=== Section Start ===
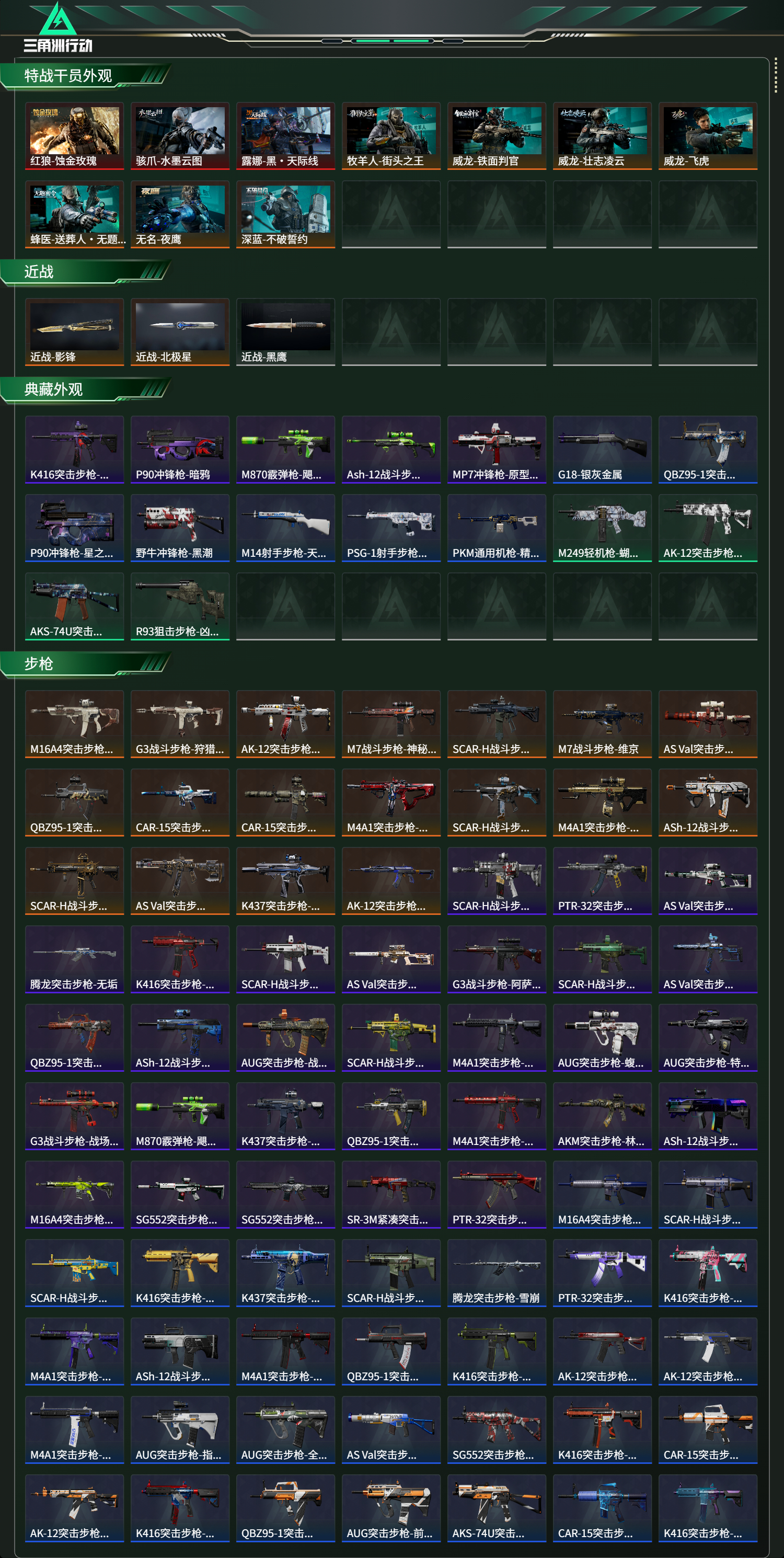The image size is (784, 1558).
Task: Choose the M7战斗步枪-维京 rifle skin
Action: coord(602,724)
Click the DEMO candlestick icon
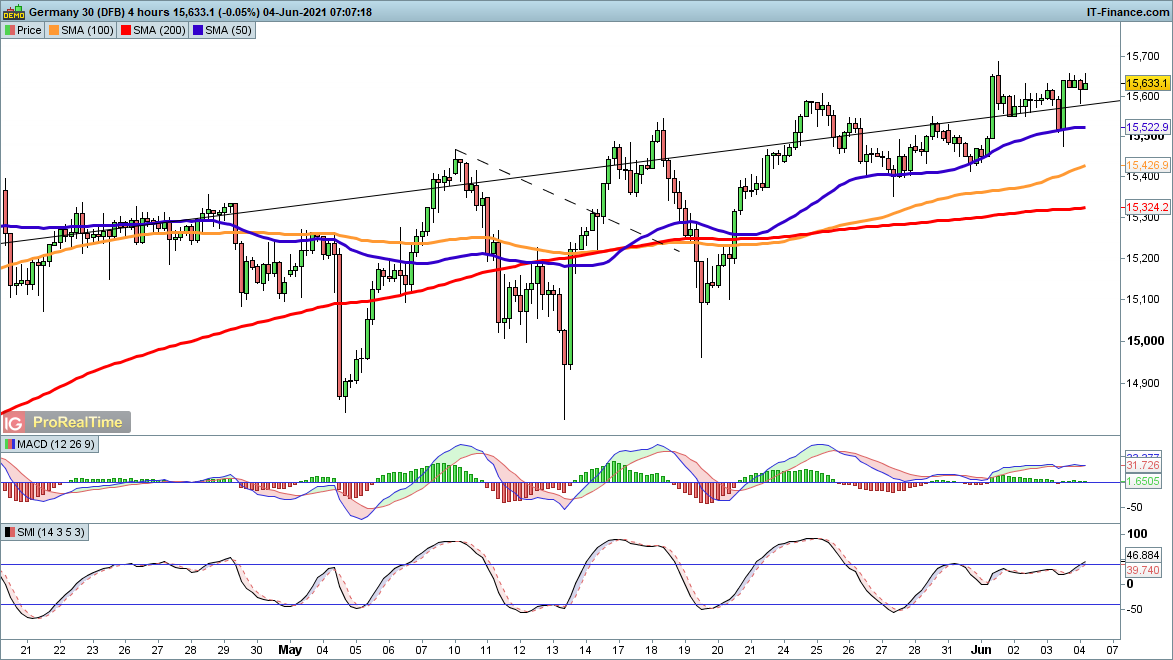 tap(13, 11)
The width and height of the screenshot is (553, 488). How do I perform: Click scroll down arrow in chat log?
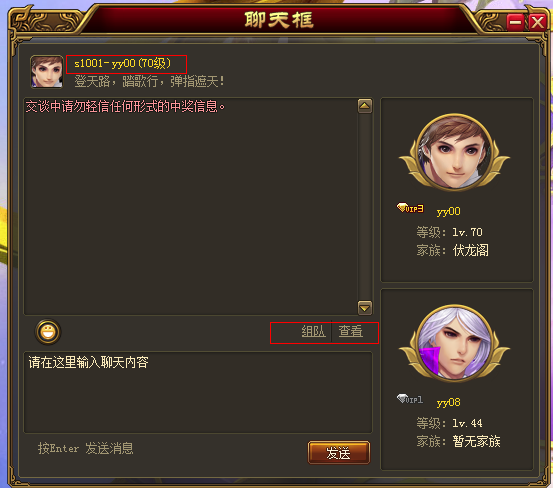click(365, 308)
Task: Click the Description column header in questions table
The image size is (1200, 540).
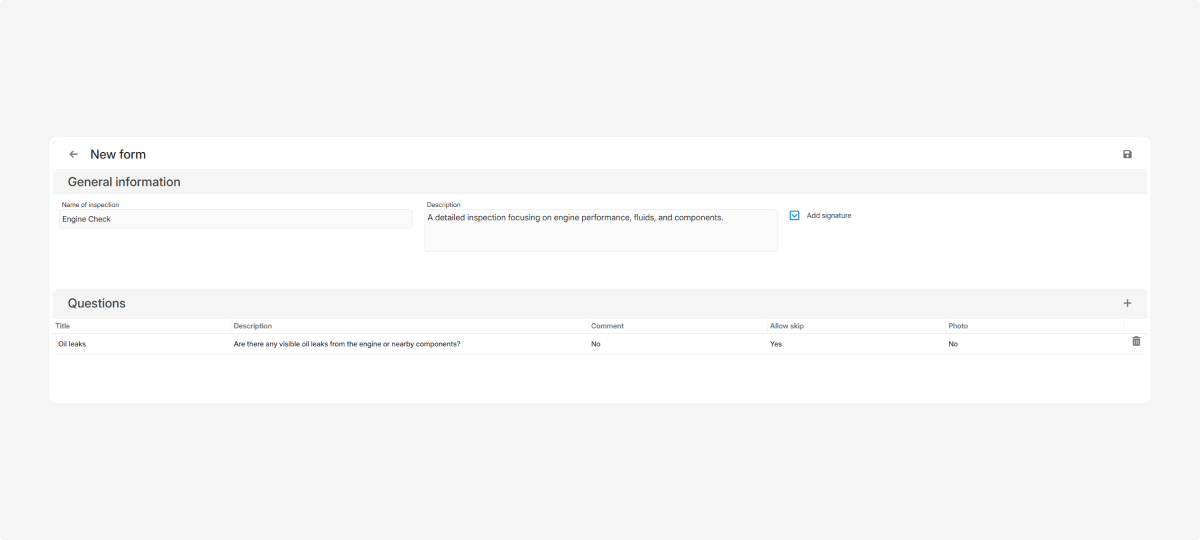Action: [253, 326]
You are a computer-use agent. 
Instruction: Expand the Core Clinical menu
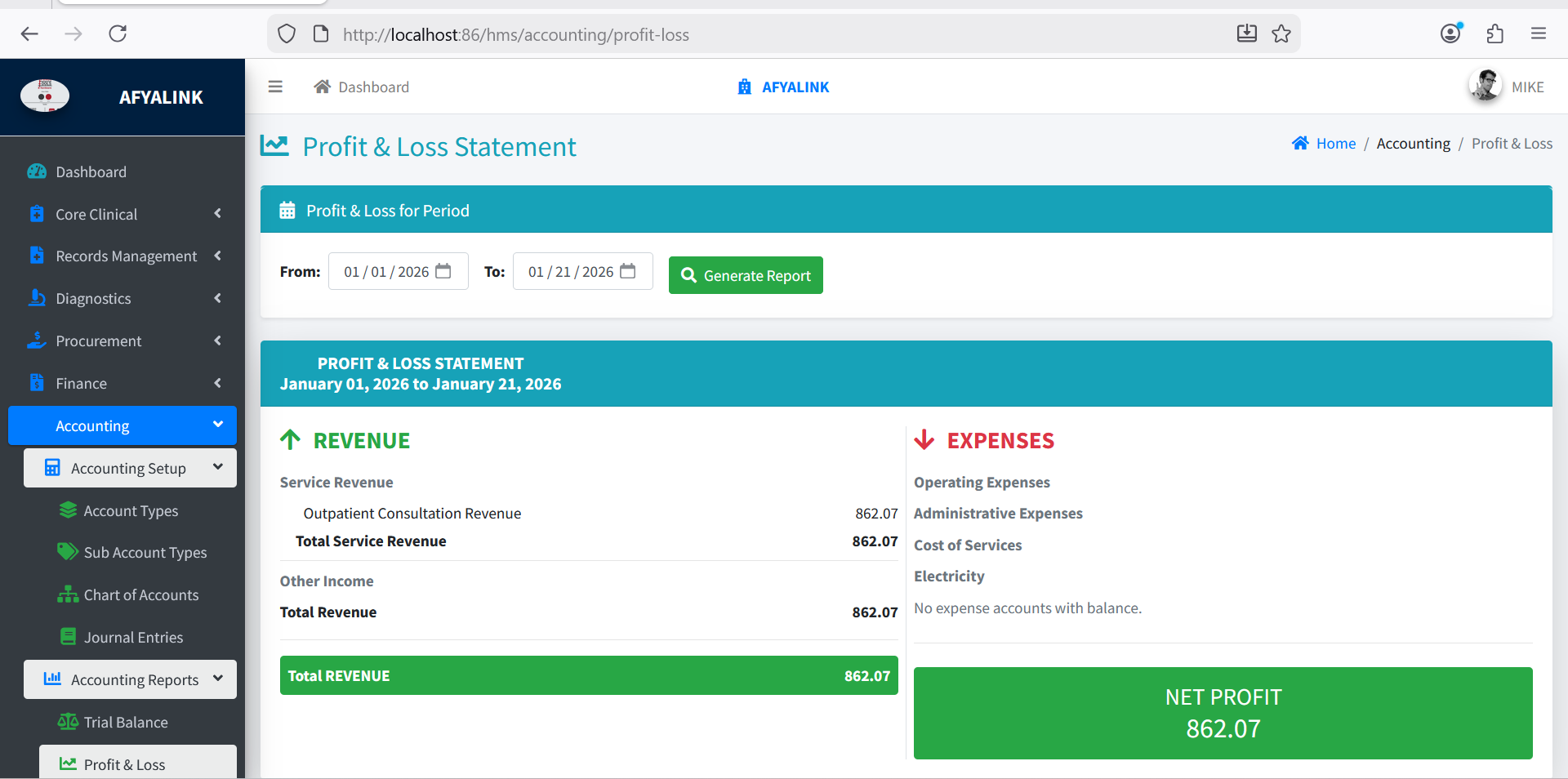(x=122, y=214)
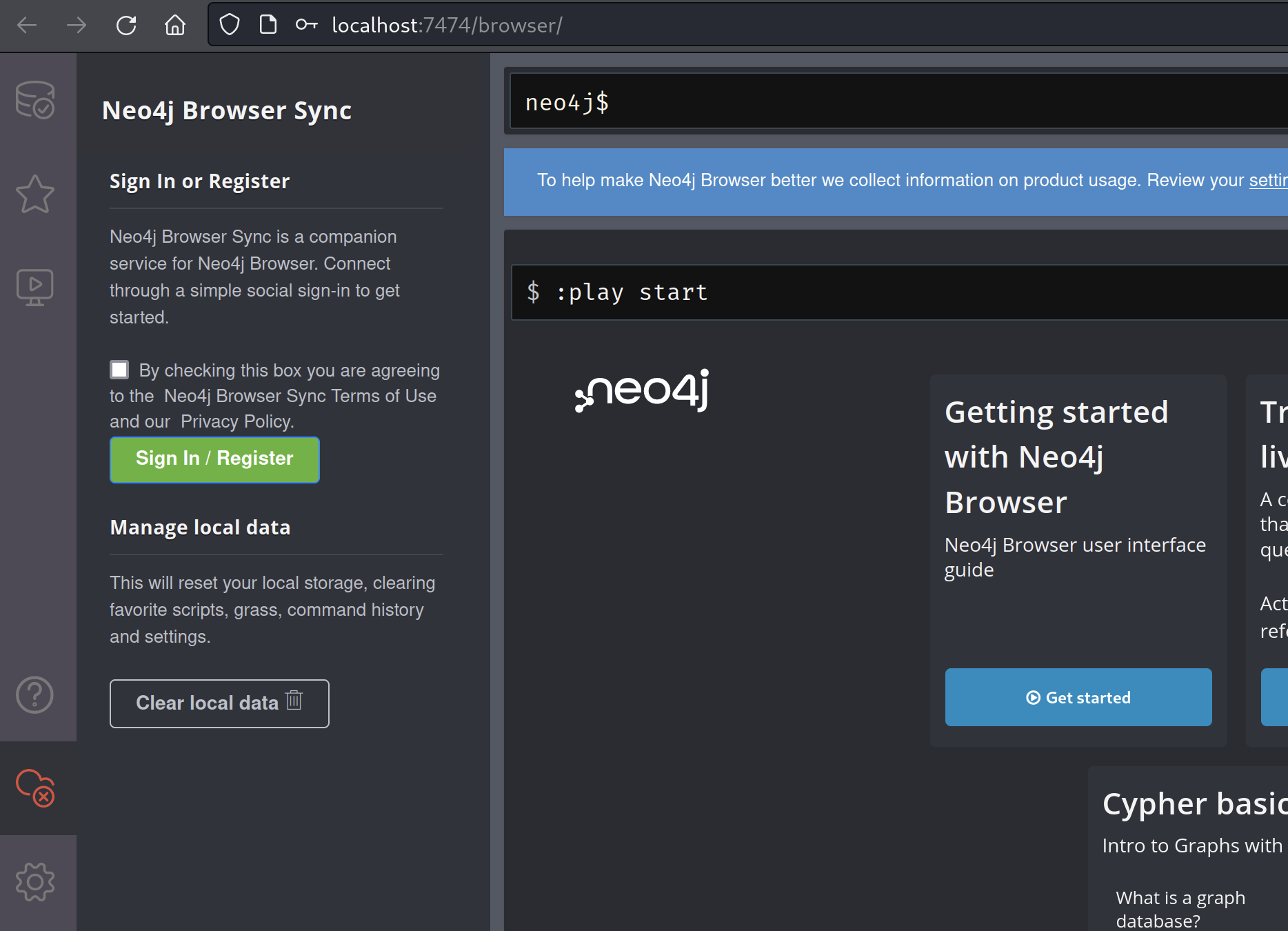This screenshot has width=1288, height=931.
Task: Click the browser back arrow
Action: click(x=27, y=26)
=== Section End ===
* [WHAT YOU HAVE TO DO] In the records above, find the line that contains "You are a computer-use agent." and repeat exactly that line and all lines after it to the end. Do not include pictures.

* [RESPONSE TO THE EXERCISE]
You are a computer-use agent. 
Instruction: Expand the Core Clinical menu
(x=122, y=214)
This screenshot has width=1288, height=931.
Task: Click the browser back arrow
Action: click(x=27, y=26)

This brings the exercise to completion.